Trump couldn’t stop himself—and also, everyone else was doing it! “You know, Hillary, what you should have done? You should have changed the law when you were a United States senator if you don’t like it,” he said. “Because your donors, and your special interests, are doing the same thing as I do, except even more so.”
If this line of reasoning sounds familiar, it’s because conversations about rape culture have become increasingly mainstream in recent years, and Trump’s defense of his tax avoidance parallels a classic argument that rape apologists make. Survivors of sexual assault are often blamed for their own attacks—“What were you wearing?” “Why couldn’t you just keep your knees together?—as if male libido were a demonic possession whose hosts can’t control their own criminal behavior. School dress codes, which mainly regulate girls’ clothing, are sometimes justified as ways to keep boys focused on schoolwork, even though girls are the ones who get punished.
Likewise, Trump is trying to convince voters that Clinton was responsible for stopping his morally reprehensible behavior, because he just couldn’t help himself. He was just being a businessman, and that’s what businessmen do—boys will be boys, in other words. If Trump committed any disgraceful business practices, it’s because Clinton was asking for it. She was in the Senate and didn’t singlehandedly change the tax code; what did she think was going to happen? She was drunk at a frat party and dancing with a stranger. She was asking for it.

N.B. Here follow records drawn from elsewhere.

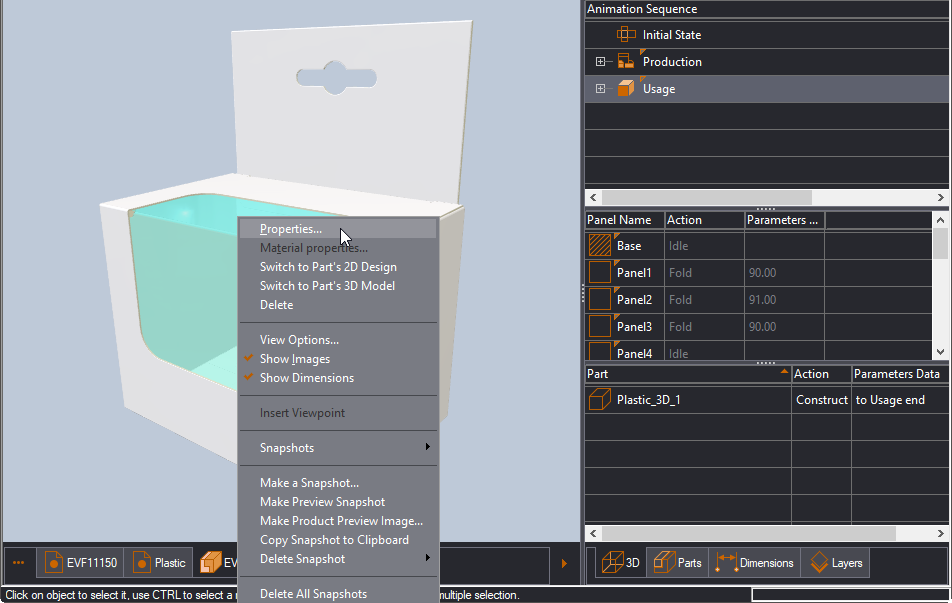Click the Initial State icon in Animation Sequence

[626, 35]
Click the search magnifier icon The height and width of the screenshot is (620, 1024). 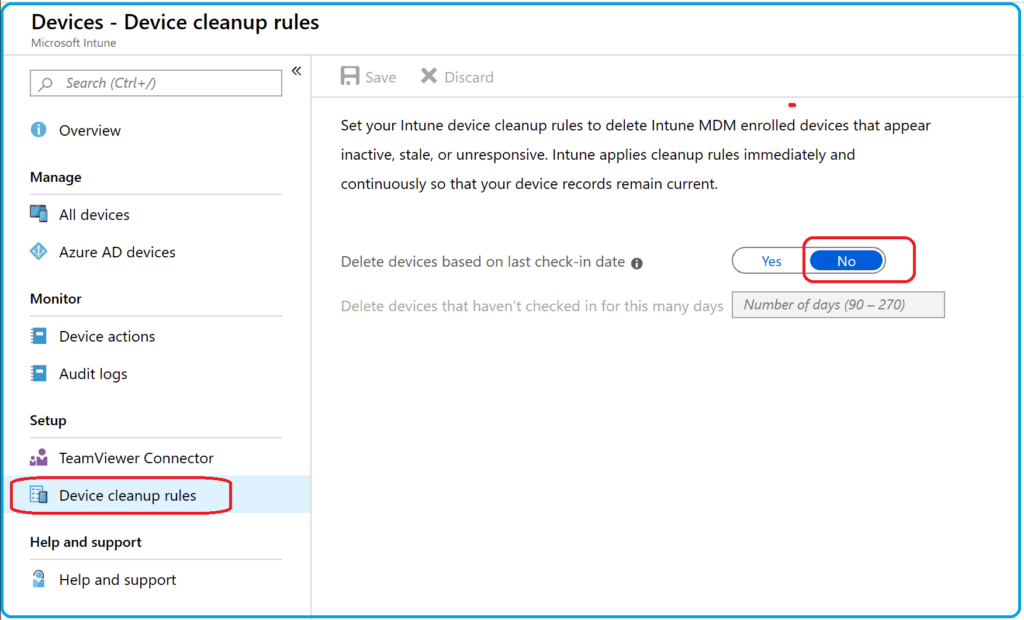point(44,83)
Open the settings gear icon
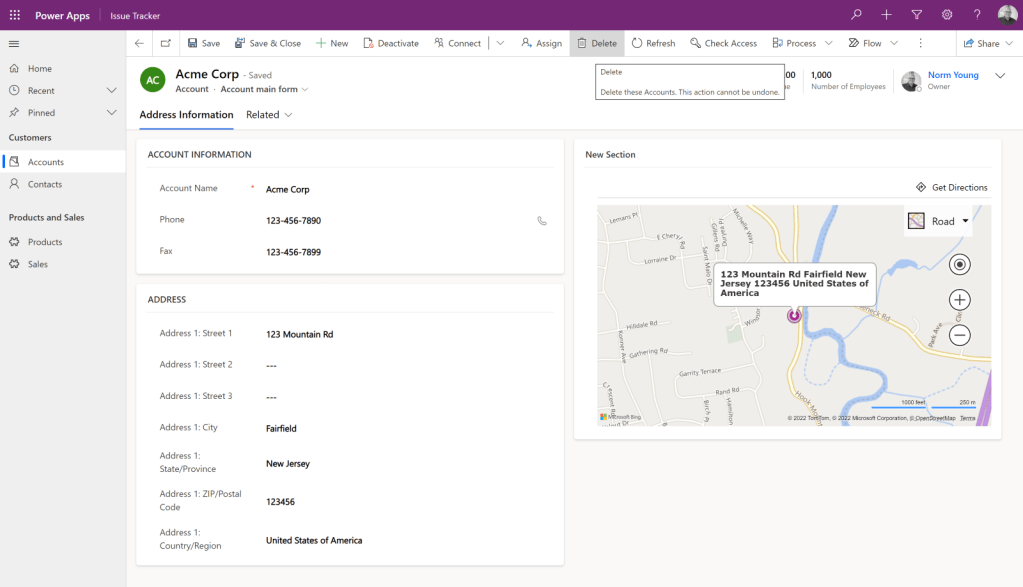This screenshot has width=1023, height=587. tap(947, 15)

This is far from a new tactic for Trump. He has said that Clinton “invented ISIS” with her “stupid” foreign policy and blamed the military for inventing military sexual assault by having men and women serve alongside one another. During Wednesday’s debate, Trump said Clinton was at fault for the deluge of sexual assault allegations that’s currently crashing down upon him. When she called him out on his failure to pay taxes again, he belittled her argument, calling her a “nasty woman.” After one of Anthony Weiner’s recent sexting scandals, Trump found a way to make the former Congressman’s sexual misconduct reflect poorly on Huma Abedin and, by association, Clinton. Trump alleged that, by employing Weiner’s wife, Clinton had let an untrustworthy man too close to state secrets. “Who knows what he learned and who he told?” Trump wondered. Sexting teenagers, spilling classified information, dodging taxes—men just naturally do these things unless women are there to stop them. And if women fail to do so, they have only themselves to blame for the fallout.
Clinton got a chance to call out Trump’s shirking of accountability at their first presidential debate in September. “I have a feeling that by the end of this evening I’m going to be blamed for everything that’s ever happened,” she laughed. Trump leaned forward and shrugged before offering his response: “Why not?”